La Filière Nickel en grande difficulté
Ces mesures, ces déclarations satisfont sans doute une partie de la population la plus aisée de la Province sud de l’île ainsi que les élus. Elles poussent à la ségrégation sociale et raciale alors que la situation menace de s’aggraver encore plus pour les travailleurs de l’île. La filière Nickel, qui emploie un salarié sur quatre, est en grande difficulté. Dans la Province Nord, la mine NKS va fermer et 1 800 personnes risquent le chômage à la fin du mois d’août, ainsi que d’autres mines qui pourraient suivre.
Un nouveau désastre pour la province Nord
L’usine KNS, cathédrale de métal, nichée entre lagon et montagne à Voh, d’où sortaient chaque année 30 000 tonnes de nickel ne sera plus qu’un bâtiment de ferraille inerte. Les 1200 salariés de l’usine pyrométallurgique et de la mine vont pointer au chômage dès le 31 août et rejoindront les 600 travailleurs de la sous-traitance déjà sans emploi.
La construction de l’usine du Nord avait été promise aux indépendantistes dans le cadre du « préalable minier » de 1997, sans lequel l’accord de Nouméa de 1998 n’aurait jamais été signé. Cela devait permettre de parvenir au rééquilibrage entre le Nord rural et indépendantiste et le Sud, loyaliste, où se trouve la Capitale Nouméa qui concentrait alors toute l’activité économique. Les premières coulées de métal étaient réalisées en 2013.
L’entière responsabilité de l’État français
L’État français porte donc aujourd’hui la totale responsabilité de ce qui se passe en Kanaky.Il faut savoir que depuis 1853 (date de la prise de possession du territoire par la France), le peuple Kanak n’a jamais accepté la colonisation française. Les jeunes kanaks ont démontré qu’ils ne renonceront jamais au rêve de leurs parents, celui d’accéder à la pleine souveraineté de la KANAKY. C’est une jeunesse très en colère, qui a porté le mouvement, en particulier dans la Capitale Nouméa et sa banlieue. À Nouméa, la jeunesse kanake urbaine, vit dans les quartiers populaires, souvent dans des « squats » (des bidonvilles), sans eau, sans électricité. La jeunesse kanake en a assez d’être laissée pour compte dans son propre pays.
Les macronistes et le gouvernement se sont appuyés sur la frange la plus extrême de la droite calédonienne, comme Sonia Backès, cheffe de file des Républicains calédoniens et le député Nicolas Metzdorf qui siégeait à l’Assemblée sur les bancs de la Macronie.

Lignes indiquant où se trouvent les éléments

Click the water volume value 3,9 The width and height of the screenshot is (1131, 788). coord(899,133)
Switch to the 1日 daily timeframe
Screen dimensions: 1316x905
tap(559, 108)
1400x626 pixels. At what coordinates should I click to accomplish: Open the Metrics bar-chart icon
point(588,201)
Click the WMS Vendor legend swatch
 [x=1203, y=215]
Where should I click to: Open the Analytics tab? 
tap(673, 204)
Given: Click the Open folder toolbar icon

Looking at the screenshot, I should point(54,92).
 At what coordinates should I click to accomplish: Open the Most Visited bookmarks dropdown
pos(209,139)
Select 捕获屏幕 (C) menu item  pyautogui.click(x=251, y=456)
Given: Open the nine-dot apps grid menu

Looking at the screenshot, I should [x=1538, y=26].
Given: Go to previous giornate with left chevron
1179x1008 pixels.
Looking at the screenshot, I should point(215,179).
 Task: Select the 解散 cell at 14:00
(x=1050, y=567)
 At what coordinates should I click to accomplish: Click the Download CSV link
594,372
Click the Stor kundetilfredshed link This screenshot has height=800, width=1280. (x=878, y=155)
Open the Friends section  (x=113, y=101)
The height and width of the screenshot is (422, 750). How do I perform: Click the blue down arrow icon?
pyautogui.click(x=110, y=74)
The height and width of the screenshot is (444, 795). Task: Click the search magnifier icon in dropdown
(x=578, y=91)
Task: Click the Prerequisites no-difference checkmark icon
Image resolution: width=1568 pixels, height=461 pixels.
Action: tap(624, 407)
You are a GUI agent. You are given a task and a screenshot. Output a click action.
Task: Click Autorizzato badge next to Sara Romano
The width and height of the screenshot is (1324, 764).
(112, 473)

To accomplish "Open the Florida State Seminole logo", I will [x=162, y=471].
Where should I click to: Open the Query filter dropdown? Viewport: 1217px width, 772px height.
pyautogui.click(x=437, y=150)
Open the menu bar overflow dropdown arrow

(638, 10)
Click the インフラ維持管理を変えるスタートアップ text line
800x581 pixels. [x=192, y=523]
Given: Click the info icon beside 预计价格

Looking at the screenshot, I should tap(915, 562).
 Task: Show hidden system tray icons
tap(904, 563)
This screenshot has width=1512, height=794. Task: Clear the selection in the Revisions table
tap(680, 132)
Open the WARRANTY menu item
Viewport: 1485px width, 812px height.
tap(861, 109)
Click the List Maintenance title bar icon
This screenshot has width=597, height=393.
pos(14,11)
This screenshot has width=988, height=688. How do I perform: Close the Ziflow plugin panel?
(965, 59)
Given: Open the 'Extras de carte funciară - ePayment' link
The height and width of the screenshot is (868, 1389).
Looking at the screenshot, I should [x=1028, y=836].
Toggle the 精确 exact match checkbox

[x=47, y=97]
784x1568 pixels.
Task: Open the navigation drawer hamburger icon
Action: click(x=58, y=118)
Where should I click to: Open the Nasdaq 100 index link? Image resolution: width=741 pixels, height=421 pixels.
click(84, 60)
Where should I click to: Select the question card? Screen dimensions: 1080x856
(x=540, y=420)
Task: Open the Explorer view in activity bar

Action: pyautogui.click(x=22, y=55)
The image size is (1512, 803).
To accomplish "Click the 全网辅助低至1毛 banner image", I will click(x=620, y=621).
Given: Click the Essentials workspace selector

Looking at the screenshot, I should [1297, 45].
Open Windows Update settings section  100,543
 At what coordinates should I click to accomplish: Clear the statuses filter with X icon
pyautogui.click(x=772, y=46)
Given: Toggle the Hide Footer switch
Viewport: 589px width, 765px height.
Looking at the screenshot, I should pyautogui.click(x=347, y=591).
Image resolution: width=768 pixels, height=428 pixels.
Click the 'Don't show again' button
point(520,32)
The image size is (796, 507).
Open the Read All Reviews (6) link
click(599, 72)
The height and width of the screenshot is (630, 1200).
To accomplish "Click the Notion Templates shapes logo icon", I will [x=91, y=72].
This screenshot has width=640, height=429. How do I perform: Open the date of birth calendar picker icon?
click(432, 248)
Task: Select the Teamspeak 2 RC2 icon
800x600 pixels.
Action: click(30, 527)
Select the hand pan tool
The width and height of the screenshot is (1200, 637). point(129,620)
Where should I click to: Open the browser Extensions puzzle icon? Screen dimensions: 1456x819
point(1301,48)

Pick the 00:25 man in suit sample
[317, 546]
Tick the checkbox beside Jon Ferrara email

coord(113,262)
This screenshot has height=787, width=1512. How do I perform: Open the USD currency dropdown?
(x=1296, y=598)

> **Consigne A**
Recopiez, dans le texte sur la filière nickel, le passage allant de « La construction de » jusqu’à « réalisées en 2013. ».
> **Consigne B**
Réduisez à une liste le paragraphe du texte sur la filière nickel qui commence par « L’usine KNS, cathédrale de métal », en gardant ses faits principaux.

> **Réponse finale A**
La construction de l’usine du Nord avait été promise aux indépendantistes dans le cadre du « préalable minier » de 1997, sans lequel l’accord de Nouméa de 1998 n’aurait jamais été signé. Cela devait permettre de parvenir au rééquilibrage entre le Nord rural et indépendantiste et le Sud, loyaliste, où se trouve la Capitale Nouméa qui concentrait alors toute l’activité économique. Les premières coulées de métal étaient réalisées en 2013.

> **Réponse finale B**
- L’usine KNS, située à Voh entre lagon et montagne, produisait 30 000 tonnes de nickel par an.
- Elle ne sera plus qu’un bâtiment de ferraille inerte.
- Les 1 200 salariés de l’usine pyrométallurgique et de la mine seront au chômage dès le 31 août.
- Ils rejoindront les 600 travailleurs de la sous-traitance déjà sans emploi.